Instructions for the task:
Leave out the pictures and repeat the data exactly.

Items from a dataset
********
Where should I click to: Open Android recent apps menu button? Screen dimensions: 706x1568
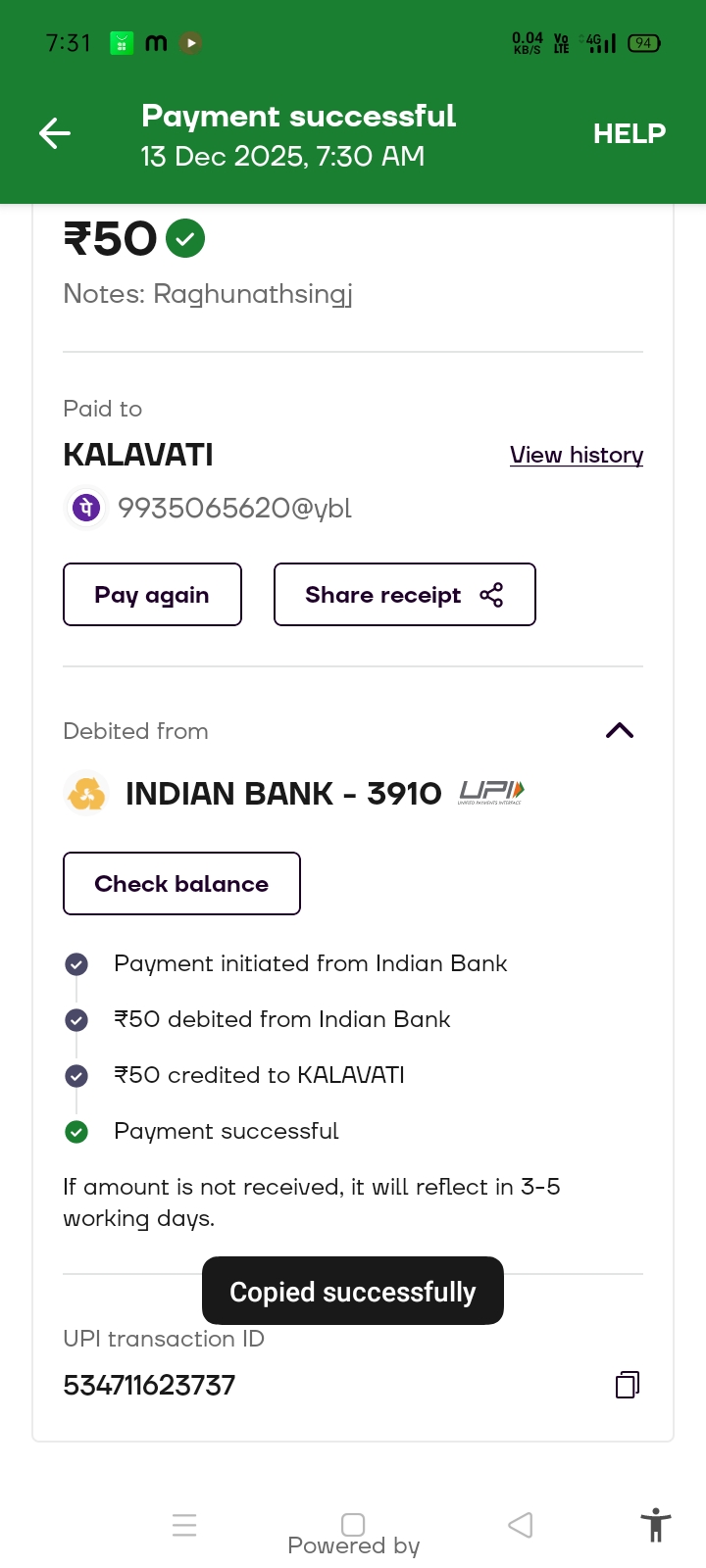pos(184,1525)
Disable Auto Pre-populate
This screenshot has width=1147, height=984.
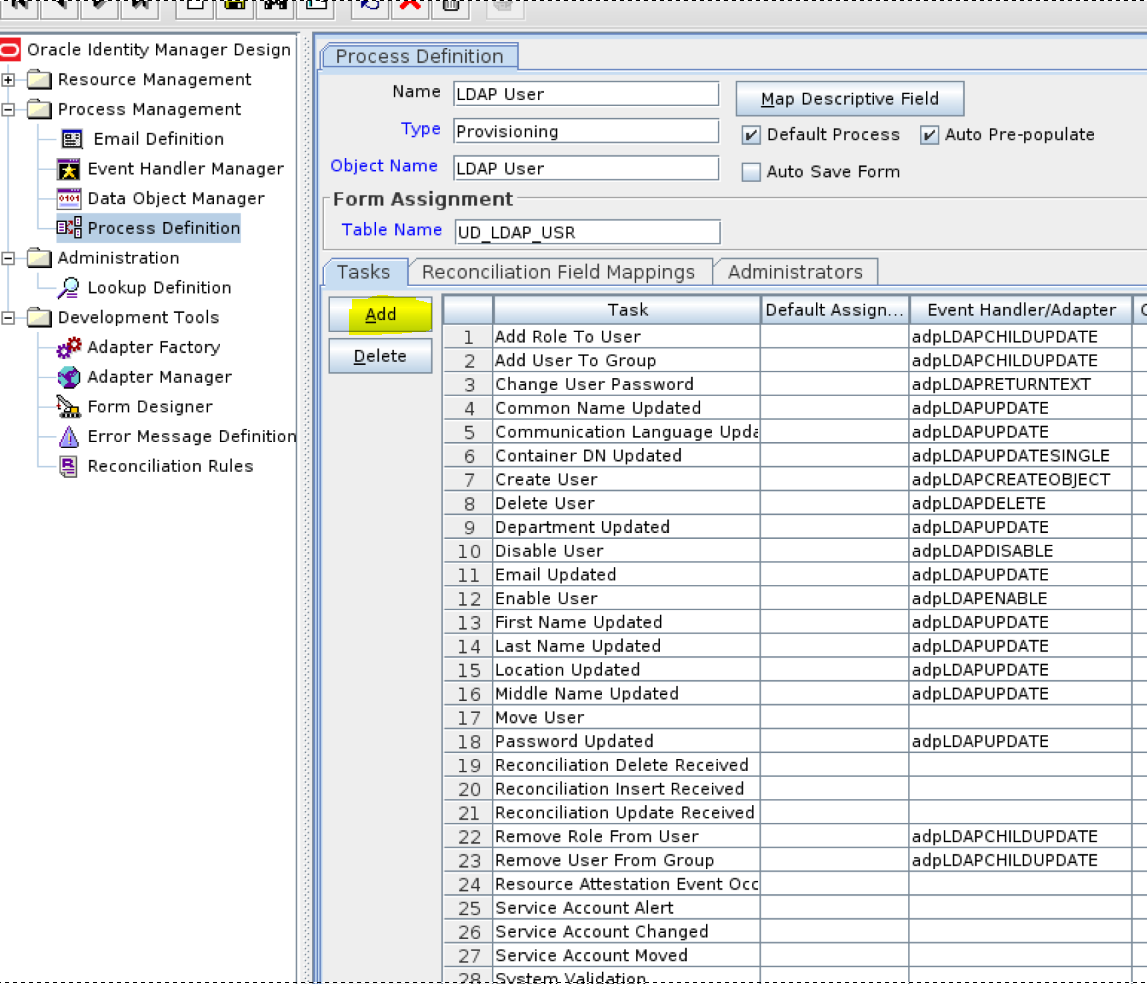[x=931, y=134]
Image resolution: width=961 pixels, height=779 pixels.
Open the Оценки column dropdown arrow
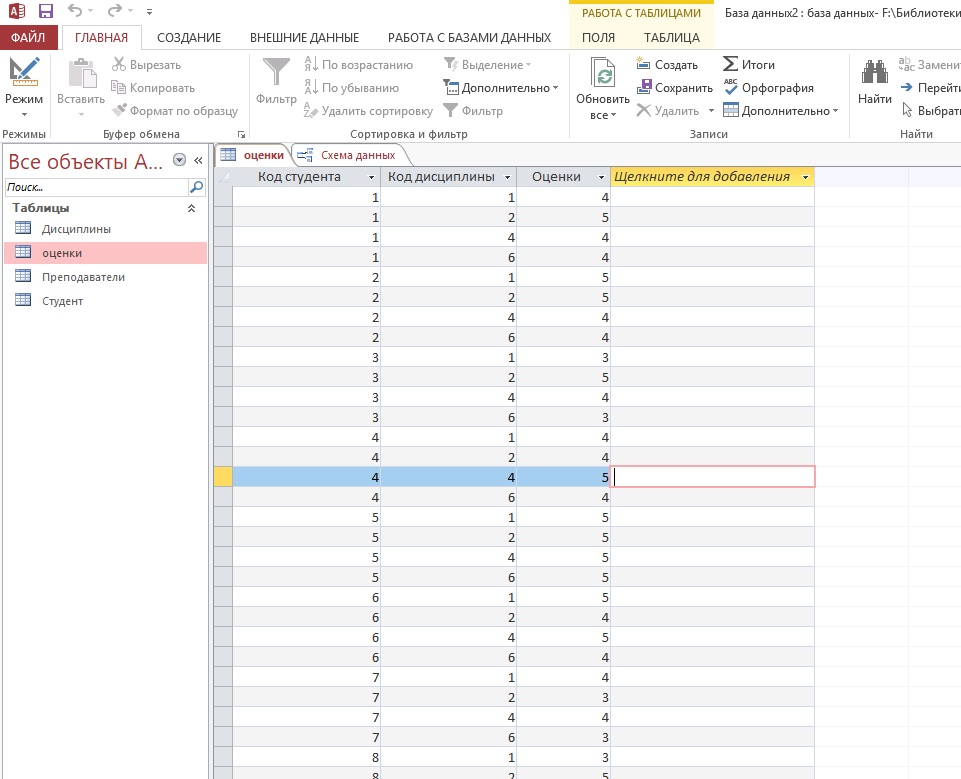tap(600, 177)
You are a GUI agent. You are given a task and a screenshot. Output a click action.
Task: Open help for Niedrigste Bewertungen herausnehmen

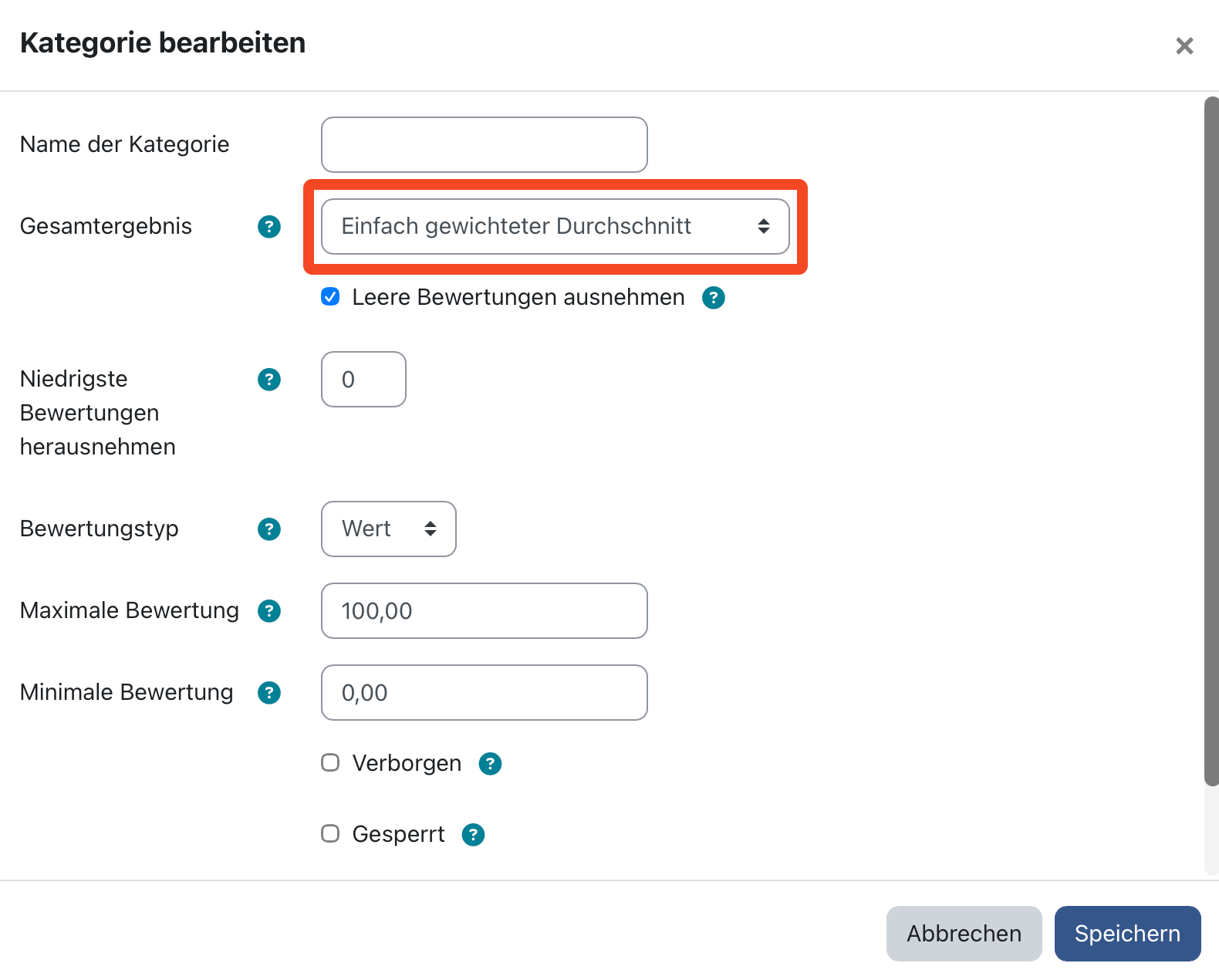point(269,380)
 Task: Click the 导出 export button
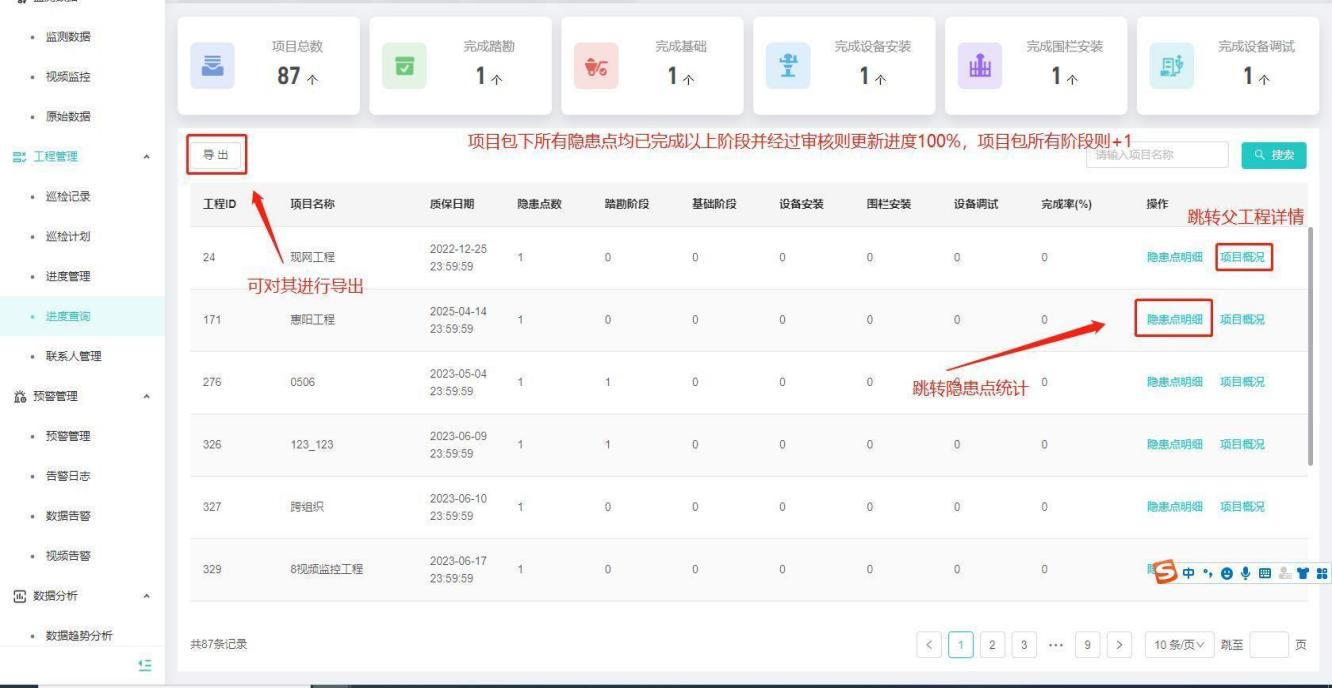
********
Task output:
Where should I click to: Open Android recent apps menu button? Screen dimensions: 706x1568
pos(184,1525)
Disable Auto Pre-populate
This screenshot has width=1147, height=984.
[x=931, y=134]
Image resolution: width=961 pixels, height=779 pixels.
Open the Оценки column dropdown arrow
tap(600, 177)
You are a GUI agent. You are given a task and a screenshot. Output a click action.
Task: Open help for Niedrigste Bewertungen herausnehmen

point(269,380)
 Task: Click the 导出 export button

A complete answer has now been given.